ECE2017 Eposter Presentations: Interdisciplinary Endocrinology Nuclear receptors and Signal transduction (7 abstracts)
1University of Edinburgh, Edinburgh, UK; 2University of Amsterdam, Amsterdam, The Netherlands; 3PamGene International, Den Bosch, The Netherlands; 4University of Basel, Basel, Switzerland.

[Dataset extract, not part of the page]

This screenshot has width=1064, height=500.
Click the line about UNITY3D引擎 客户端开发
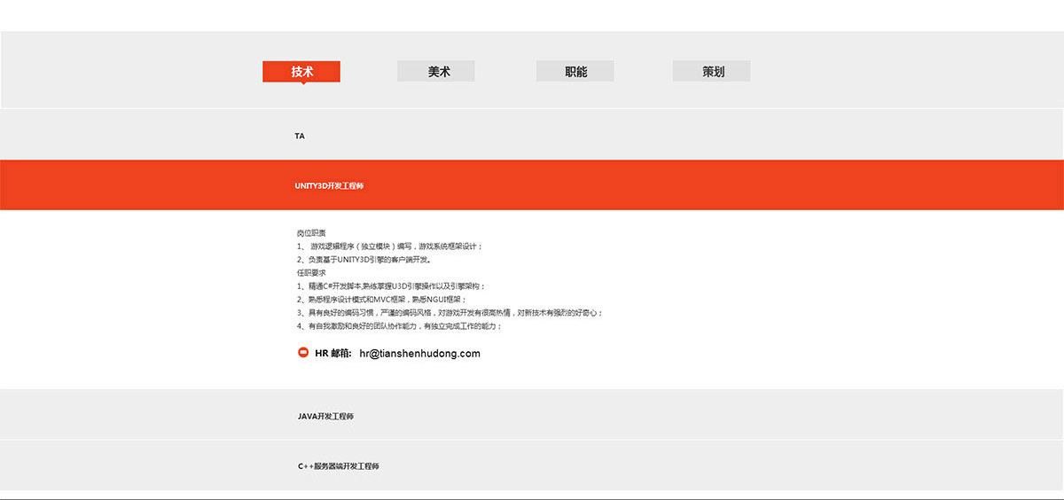(364, 260)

Glucocorticoids (GC) are potent anti-inflammatory compounds, acting mainly through the glucocorticoid receptor (GR). GC therapy, however, has debilitating side-effects, necessitating safer new alternative therapies. The natural GC metabolite 5α-Tetrahydrocorticosterone (5αTHB) is anti-inflammatory in vivo in mice, but with fewer side-effects. Its mechanism of action is unknown, and here we test signalling via GR and the mineralocorticoid receptor (MR). 5αTHB displaced dexamethasone (Dex) from primary rat hepatocytes (n=6, Kd (nM): Dex 37±8, corticosterone 153±59, 5αTHB 268±78) but only negligibly from isolated human GR (n=3, EC50 (μM): Dex 0.004, cortisol 0.019, 5αTHB 480). GR nuclear translocation was quantified by western blot after nuclear (N) and cytoplasmic (C) separation of steroid-treated A549 cells. Dex (100 nM) increased the N/C GR ratio, after 30 minutes (0.59±0.26 to 2.97±0.50, P<0.0001) and 24 h (0.47±0.29 to 2.23±0.72, P<0.05). In contrast, GR translocation was not observed with 5αTHB (1, 3 or 10 μM) at either time (n=6). Similarly, GR Ser211 phosphorylation was increased by (1 μM) corticosterone (B; 5.00±1.05 fold vs vehicle, P<0.0001) but not by (10 μM) 5αTHB (2.74±0.35 fold vs vehicle, not significant). MARCoNI (Pamgene) peptide array analysis (n=3) demonstrated that Dex altered the interaction of GR ligand binding domain (LBD) with 75 co-regulator peptides, whereas 5αTHB induced weak changes with only 3. Interestingly, interactions between the MR LBD and its co-regulator peptides were altered to a comparable extent by F and 5αTHB treatment (76 vs 41 interactions altered, respectively). In addition, both aldosterone (10 nM) and 5αTHB (5 μM) increased transcriptional activity of a luciferase tagged MR reporter construct in HEK293 cells (13.50±1.09 fold and 11.20±1.24 fold vs vehicle, respectively, both P<0.0001, n=4). Both effects were antagonised by spironolactone. In conclusion, the mechanisms underlying the action of 5αTHB differ from those of classical GCs, consistent with its reduced side-effect profile, and may involve MR as much as GR.